In my last post, I had promised a book review for mid-January. That did not happen.
Because I’m too darn picky. I got 70 pages into one book before practically throwing it in the trash, and I was three-quarters through another when I decided it was too slow and I was sick of it. I wouldn’t want to recommend those books to you, so here are two books I don’t recommend you read:
The Memory Keeper’s Daughter by Kim Edwards.
Problems: Narrative inconsistency. I was willing to overlook incessant overdescription and unrelatable female characters because the story’s concept was interesting: a doctor delivers his wife’s twins. One has Down Syndrome, which he can’t bear to tell his wife, so he sends the nurse with the baby to a home for the disabled and tells his wife the second baby died. The nurse, horrified by the home, takes the baby and leaves town.
But the concept wasn’t interesting enough to overlook a third-person narrator who couldn’t agree with herself on how a major character coped with her depression — did she avoid people or did she avoid time by herself? Within the space of four pages, the third-person narrator said both. Not buying it.
The Ingenious Edgar Jones by Elizabeth Garner
Problems: Trying too hard to be literary. At its bones, this is a story about a son trying to win his father’s approval despite their many differences. It could be very moving, if it was a short story. There simply weren’t enough layers to the story or plot to carry it over 200 pages. The whole thing (as far as I read) was: Edgar tries to do this thing to achieve happiness and his father’s approval. His father approves a little bit, but then he finds out more and no longer approves. Edgar tries another thing to win his father’s approval.
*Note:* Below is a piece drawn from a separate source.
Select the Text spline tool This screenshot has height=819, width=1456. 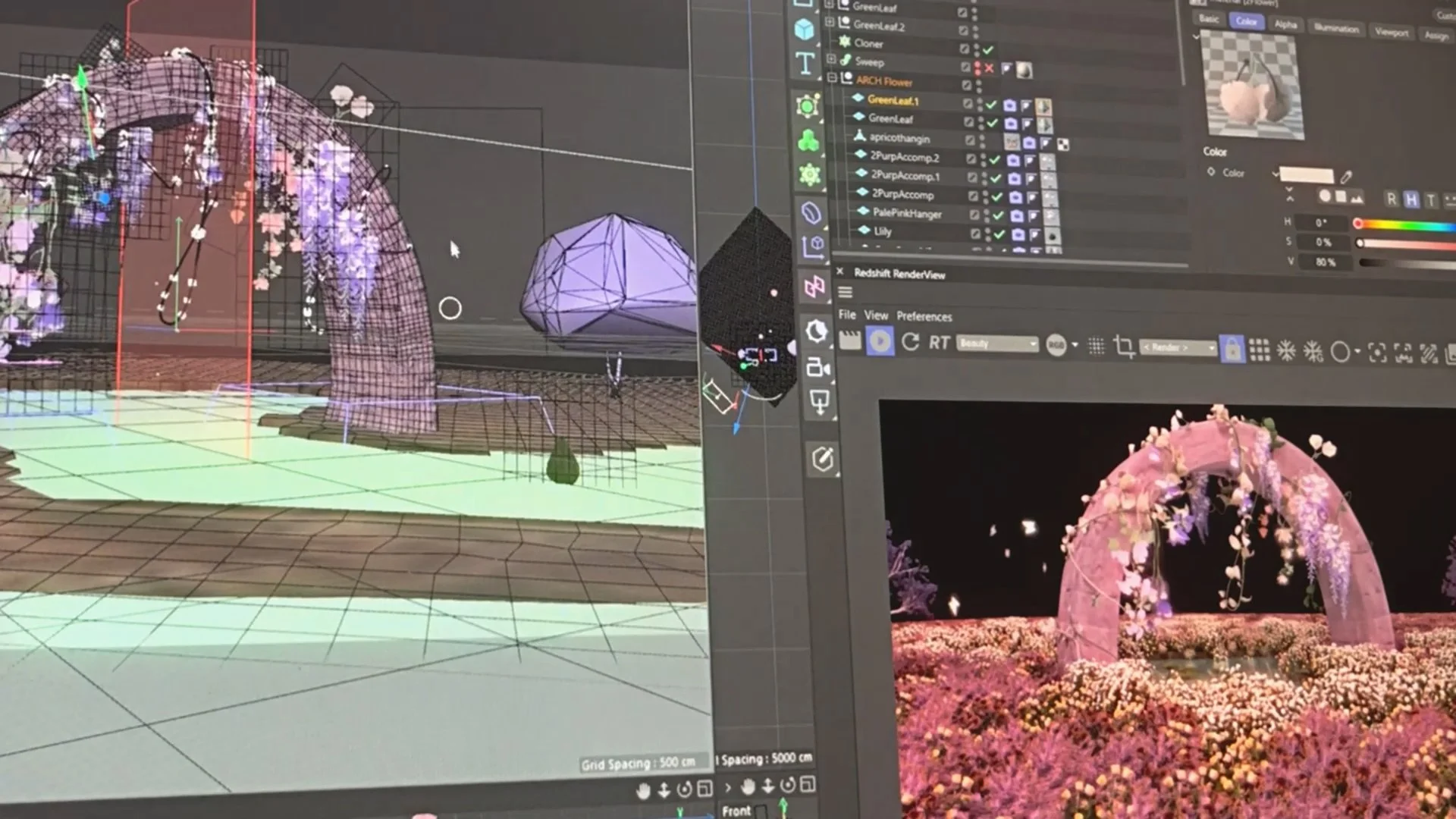click(805, 63)
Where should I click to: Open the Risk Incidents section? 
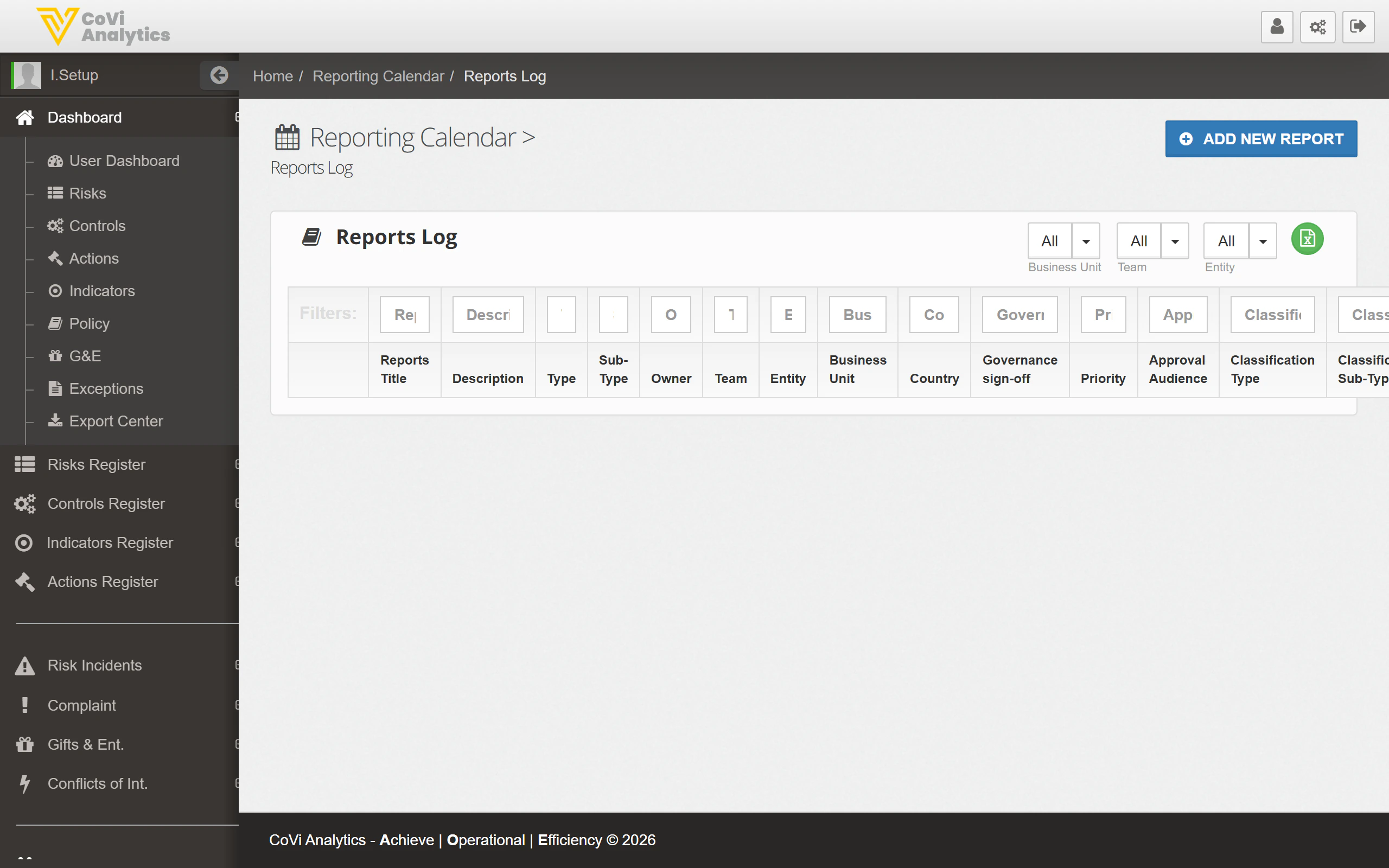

It sort of works for a little while, until his father learns more and no longer approves. And again and again.
Then the description was overwritten and, often, confusing, because Edgar always sees things as creatures — whether a fallen roof or the inside of a clock — and the narration makes it feel like the story could turn to fantasy at any moment, but it’s not fantasy and it’s never creatures, so reading every fantastical description of yet another creature-like inanimate object, I had to repeatedly remind myself, no, in this book that means that’s how Edgar is seeing it. That’s not how it actually is. Many times this left me with a confused idea of what exactly I was supposed to be seeing.
Garner certainly didn’t use a lot of cliches, because every description — even of familiar items — was a brand new word picture. But you know how they say not to reinvent the wheel? Yeah, cubes don’t roll as well.